Dd being dropped off later for a while, no doubt he'll be late but sure let him be the twat, he's playing at being perfect Dad for a few days but my dd is coming back to me and for now that's enough.
Re: rings, again I'm a bit of an odd one, I took mine off a couple of days after. My hand doesn't look right without them but why should he know that. It's a very unusual feeling being by myself without any dc here but to be honest I think the break came at the right time and is strangely cathartic getting teen angst free time. Don't get me wrong, if he tries to keep her I'll rip his head off but for now ... As dear Izzie would say "Meh"
I hope to gather my over spilling thoughts over the next few days and try and get my shit back together, if only until the next time.
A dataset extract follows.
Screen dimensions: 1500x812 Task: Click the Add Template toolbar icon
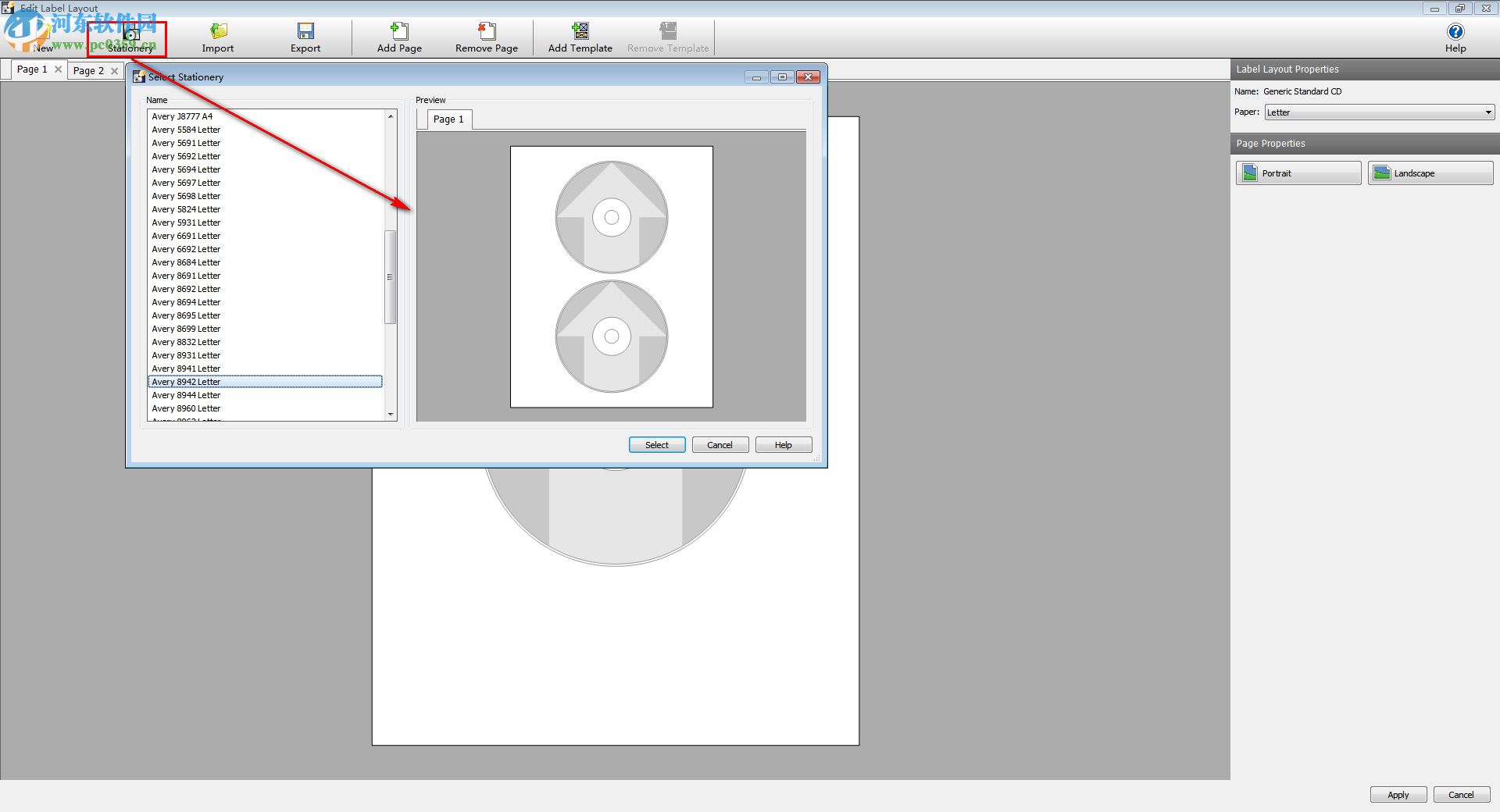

But that is how we build our lives back up isn't it ? I'm just a little punch drunk at the minute but hope to be back to fighting form soon and give rather than take on here.
Kook and don't let the bastards grind you down xxx

Ali3333 · 12/05/2015 18:54

For Izzie

HOBBIT'S BAR - still finding it hard to move on ...part 8
bobs123 · 12/05/2015 19:09

Good for you ali it is evident from the way you write that you have a lot of guts and spirit. With a bit of help from WA on how to treat him and not let him get to you you are going to have MASSIVE balls on no time at all. Just remember, keep calm when you see DD as she might be spouting some of the shit he is trying to mess your head up with Smile

bobs123 · 12/05/2015 19:11

And if he is late picking her up make a note of it

Ali3333 · 12/05/2015 19:30

I will Bobs and I will remain calm too. He's actually asking now for her duvet and pillows like wtf ... But a small wtf you shameless man, go and buy your child one..... Meh, take it but make sure her washing is done before you bring her back !!!